DATASET EXCERPTS START
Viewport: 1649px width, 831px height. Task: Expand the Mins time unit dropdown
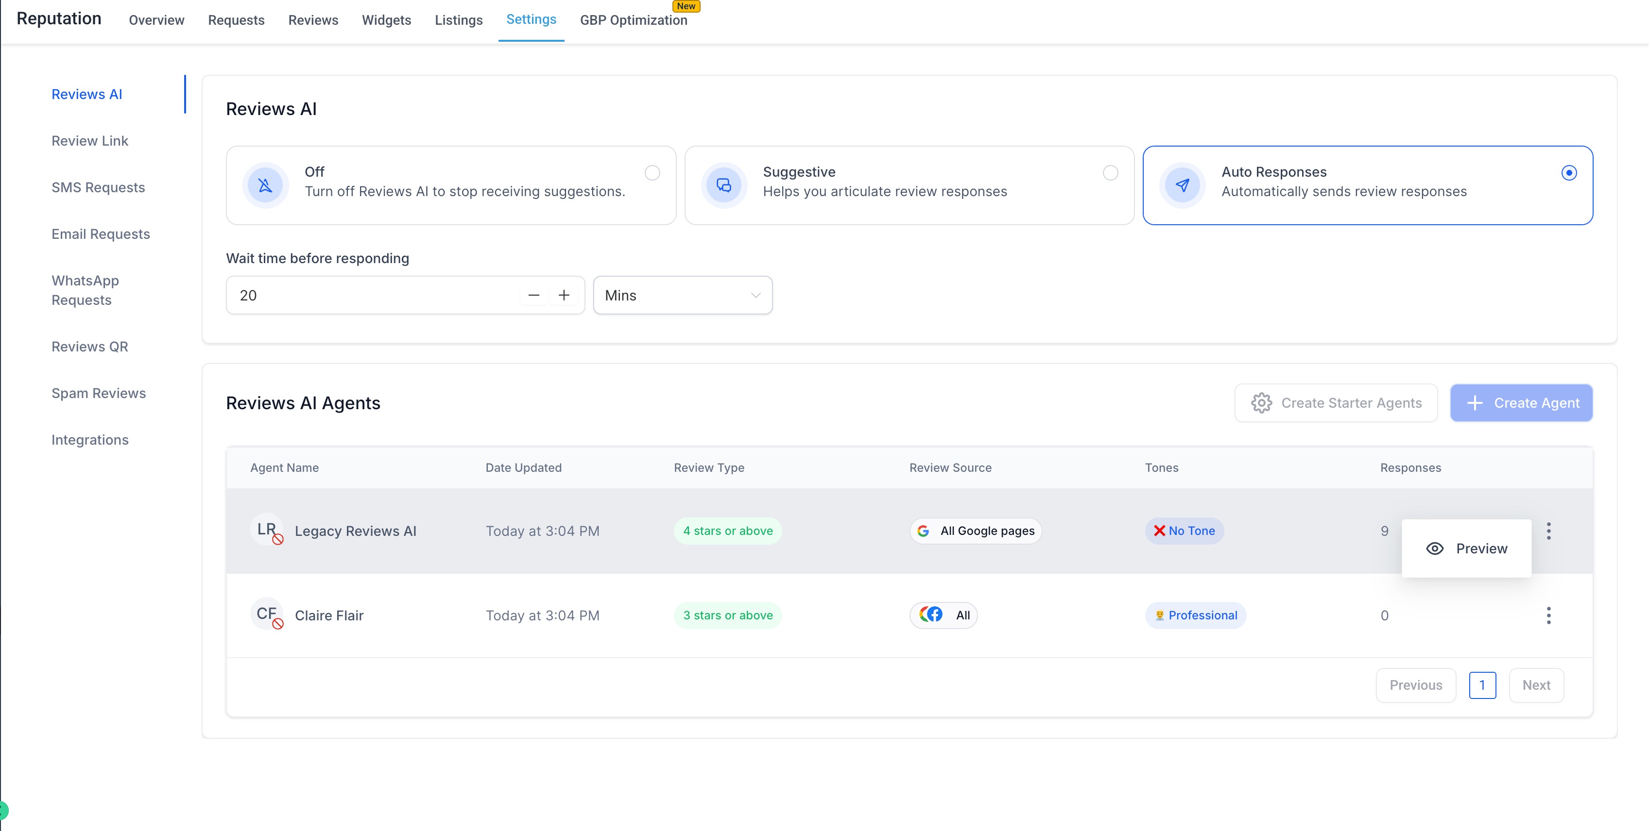(x=682, y=295)
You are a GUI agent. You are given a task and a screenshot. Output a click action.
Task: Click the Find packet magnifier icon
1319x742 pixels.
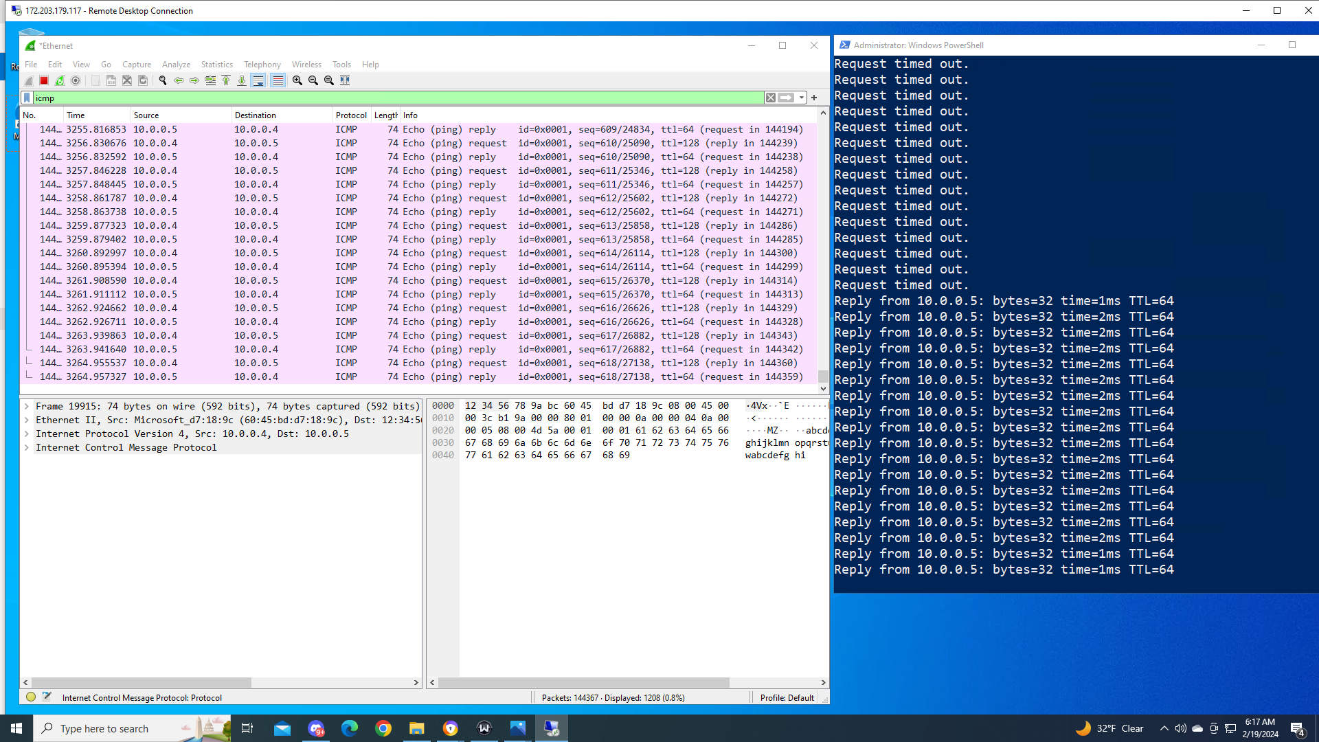pos(163,80)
DATASET EXCERPTS END
*TASK TO COMPLETE:* Make an exact copy of the data above, pictures excluded.

*WORKED SOLUTION:*
Viewport: 1649px width, 831px height. Task: Expand the Mins time unit dropdown
(x=682, y=295)
You are a GUI agent. You are given a task and a screenshot. Output a click action.
Task: Click the Find packet magnifier icon
1319x742 pixels.
pos(163,80)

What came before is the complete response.